Nothing Remains the Same

The first thing to be said is that Nothing Remains the Same: Rereading and Remembering is a dangerous book. It should come with a warning label: do not pick up unless you wish your reading life to be altered for at least the next three months. However, if you don’t mind having your future reading set on an unalterable course in the wake of finishing Wendy Lesser’s marvelous memoir, then by all means pick it up. So compelling is her account of revisiting Don Quixote de la Mancha (1605) or The Idiot (1868) or The Tempest (1623), of re-assessing D. H. Lawrence or William Wordsworth, George Orwell or George Eliot, that it is fair to say most readers will feel an irresistible itch to launch a major rereading of their own favorite writers as well.

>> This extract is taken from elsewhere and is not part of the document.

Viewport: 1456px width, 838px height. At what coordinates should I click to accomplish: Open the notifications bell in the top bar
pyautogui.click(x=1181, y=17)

Lesser, founder and editor of The Threepenny Review, writes as someone who knows the academic literary game but has opted not to play it. Educated at Harvard, Cambridge, and Berkeley, she knows the current theoretical jargon and voguish critical moves, but she adamantly refuses to employ them; she trusts her own responses to literature, is fearlessly subjective, and is not afraid to talk about the way a book (never a “text”) has made her feel. In fact, one criterion for choosing a book to re-read and reflect on was whether or not its first reading produced a “visceral” memory. And the word she chooses to express the result of the entire year-long project is...

(The entire section is 444 words.)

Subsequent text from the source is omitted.